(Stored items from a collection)
== == ==

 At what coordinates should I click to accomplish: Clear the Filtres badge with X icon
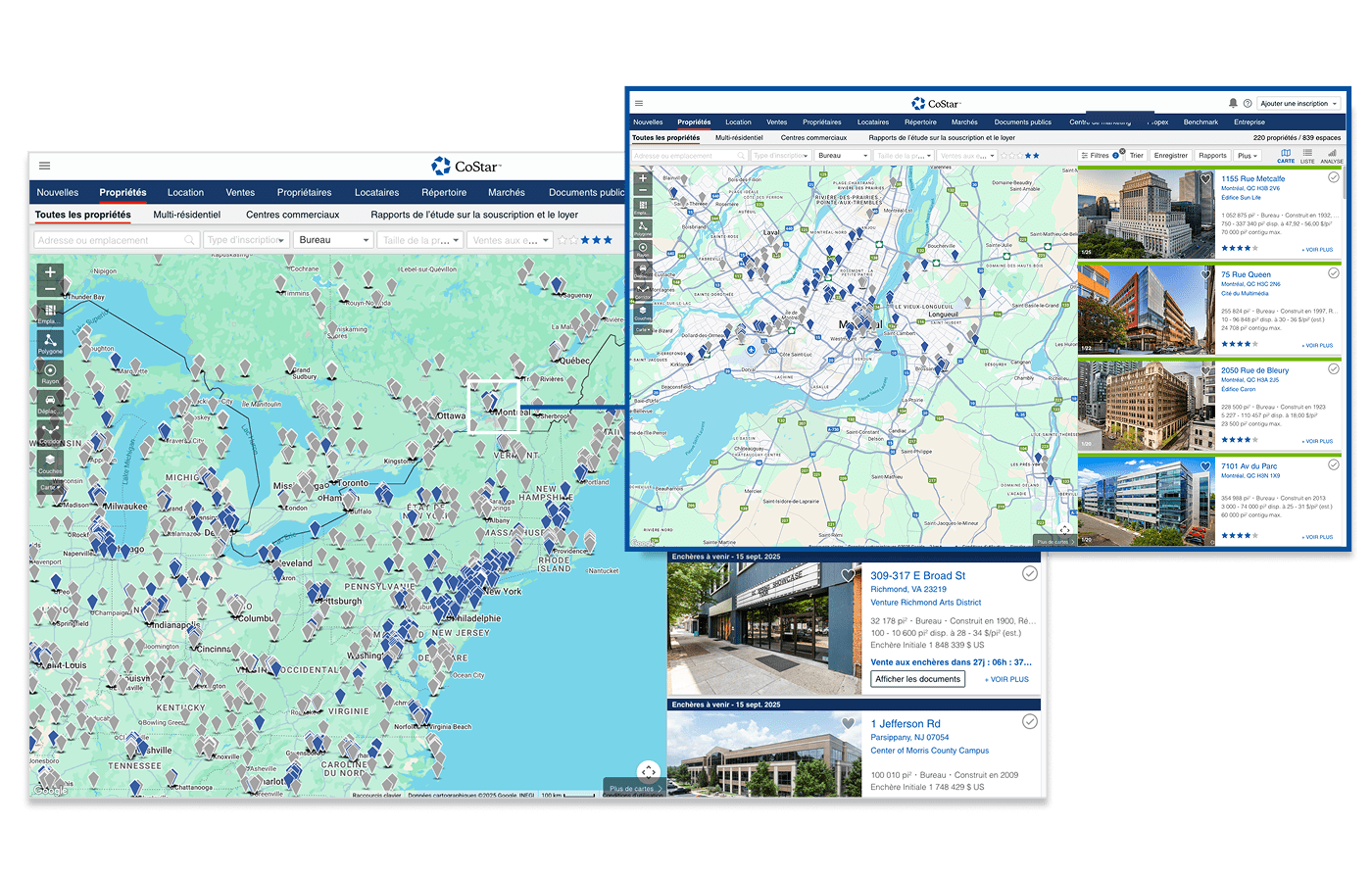(x=1122, y=151)
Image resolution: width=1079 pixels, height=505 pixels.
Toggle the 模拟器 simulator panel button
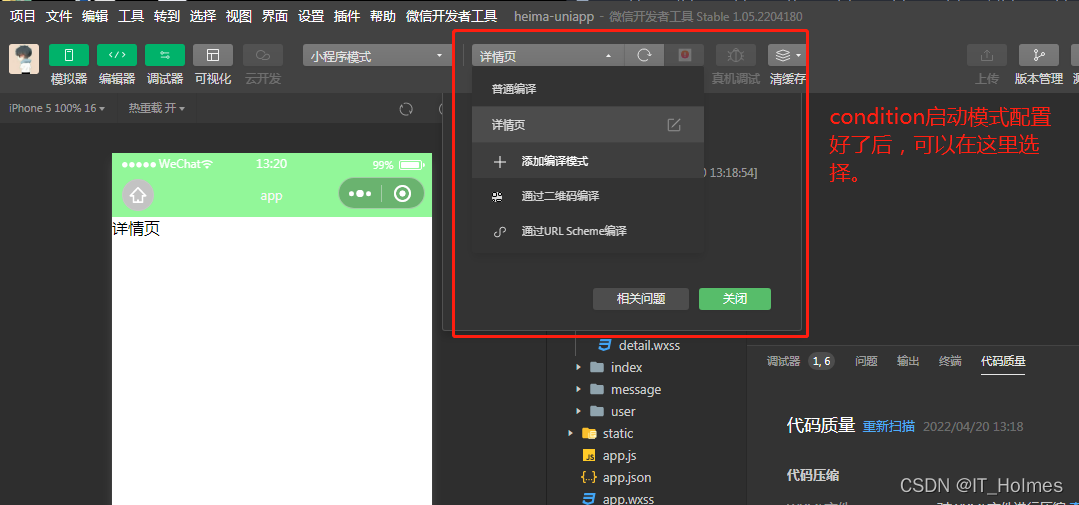click(69, 56)
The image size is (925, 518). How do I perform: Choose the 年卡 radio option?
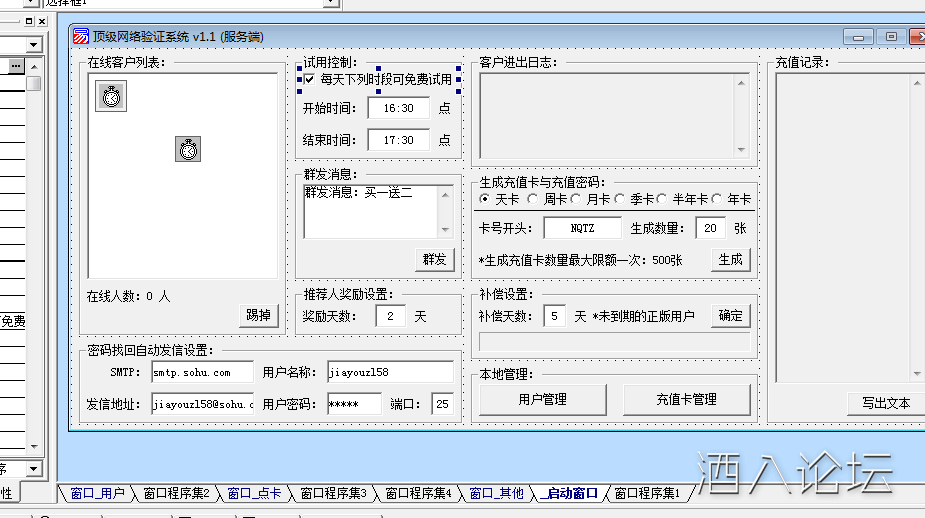[x=717, y=199]
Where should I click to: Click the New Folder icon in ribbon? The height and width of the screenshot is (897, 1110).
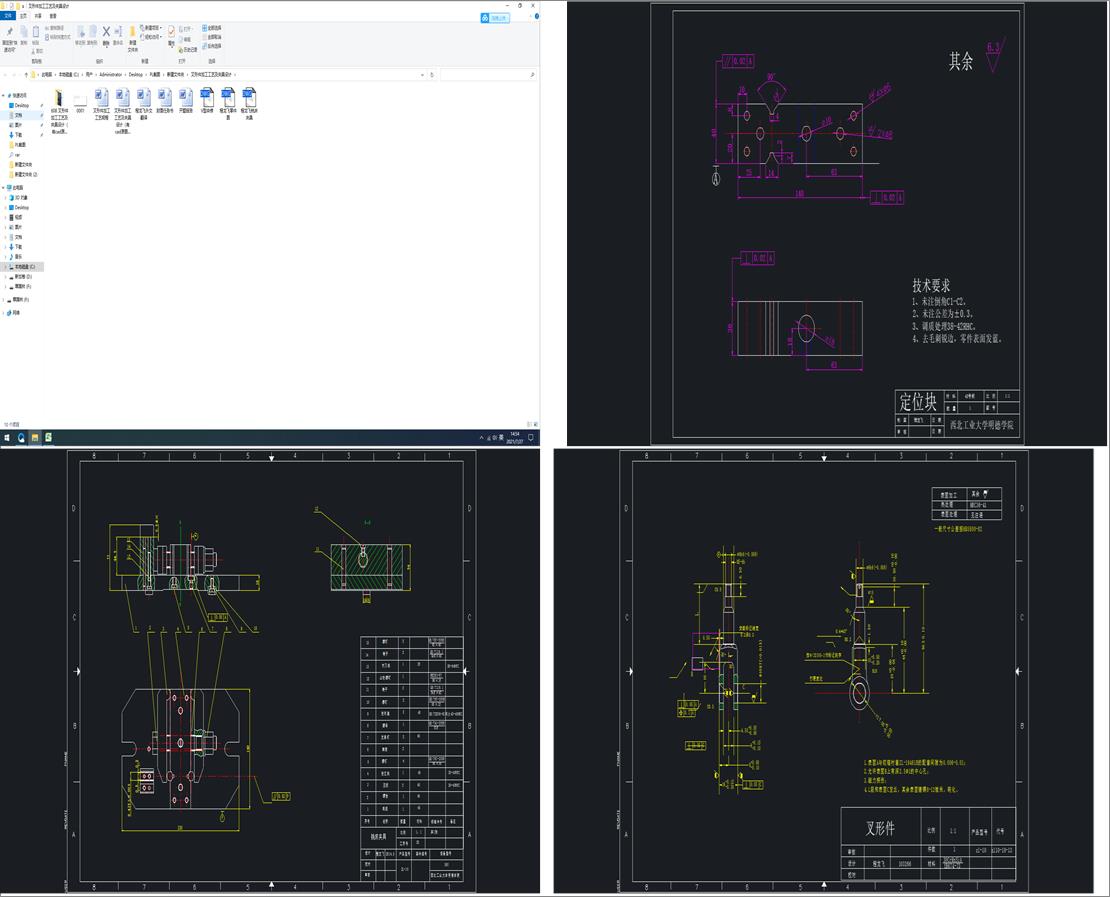pos(132,32)
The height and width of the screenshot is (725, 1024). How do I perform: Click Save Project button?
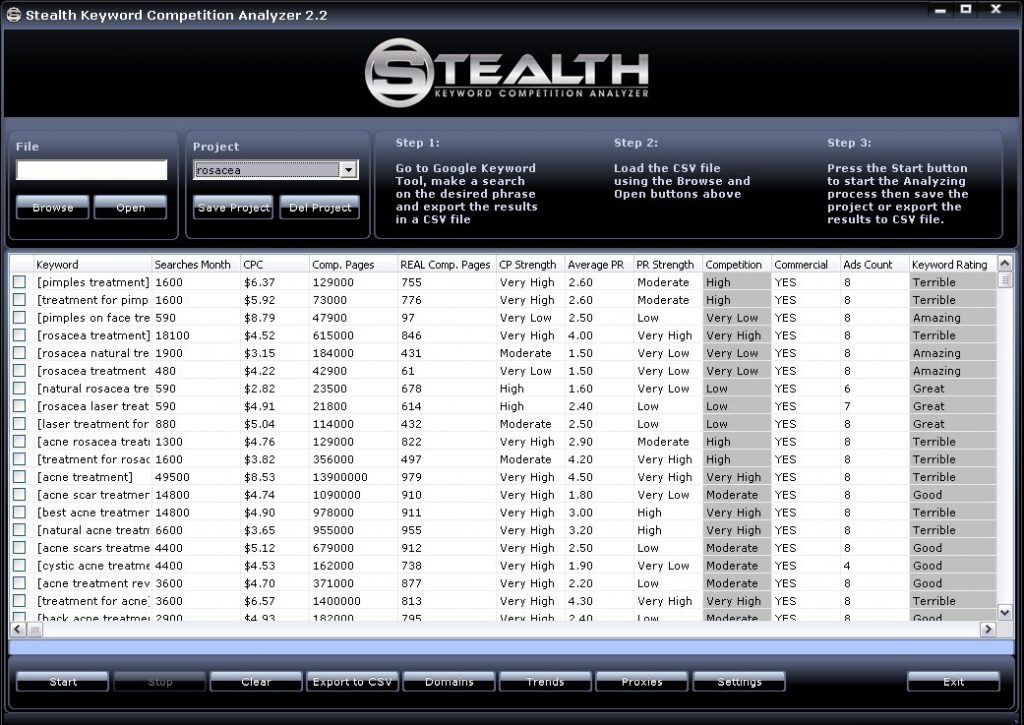(233, 208)
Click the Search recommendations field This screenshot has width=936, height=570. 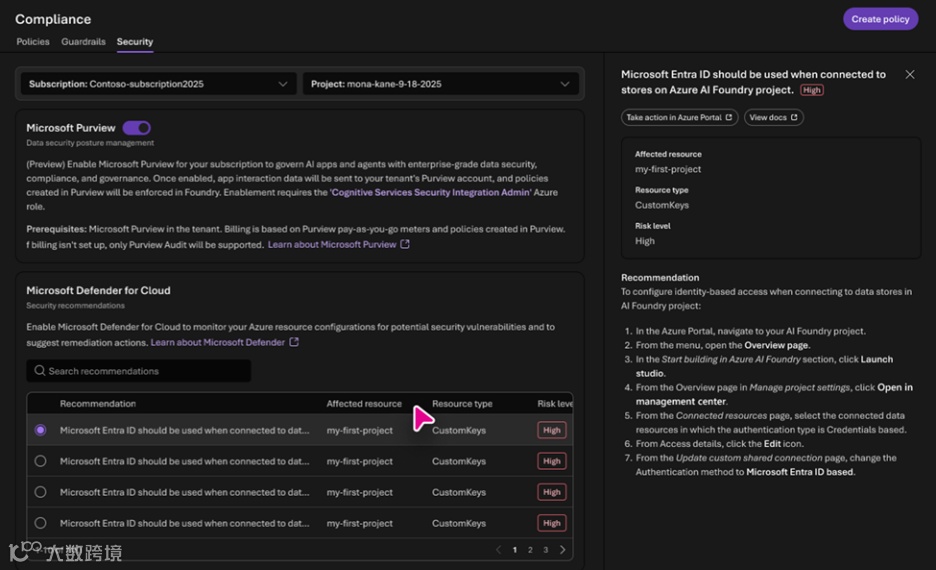(x=145, y=371)
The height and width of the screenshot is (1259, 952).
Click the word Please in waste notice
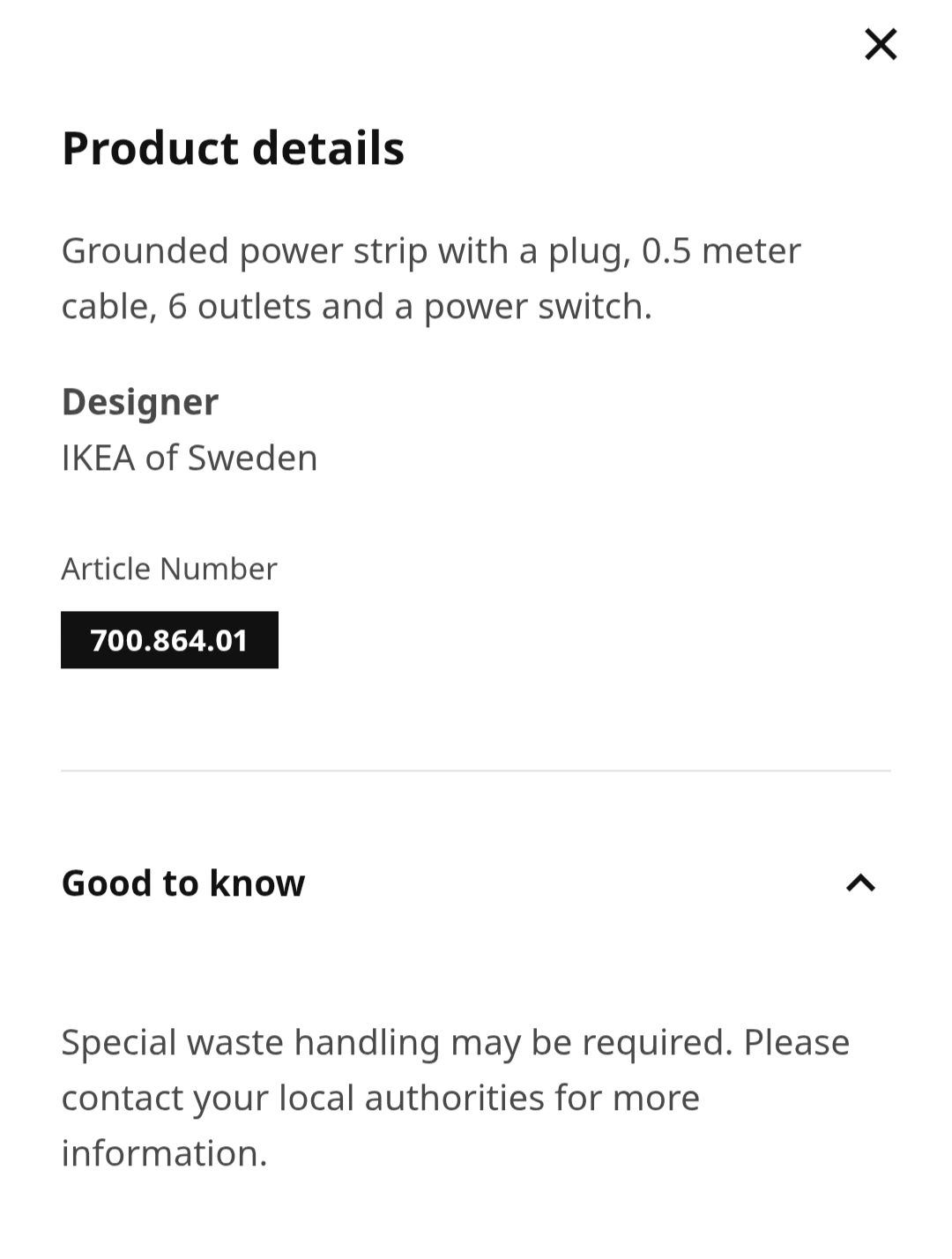pyautogui.click(x=797, y=1042)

== == ==

YOUR OBJECTIVE >>
Set down exactly, and only, the lines from the one holding "The height and width of the screenshot is (1259, 952)." to the end of the records above, leaving every picture out.

SOLUTION FOR THIS TASK >>
The height and width of the screenshot is (1259, 952).
Click the word Please in waste notice
pyautogui.click(x=797, y=1042)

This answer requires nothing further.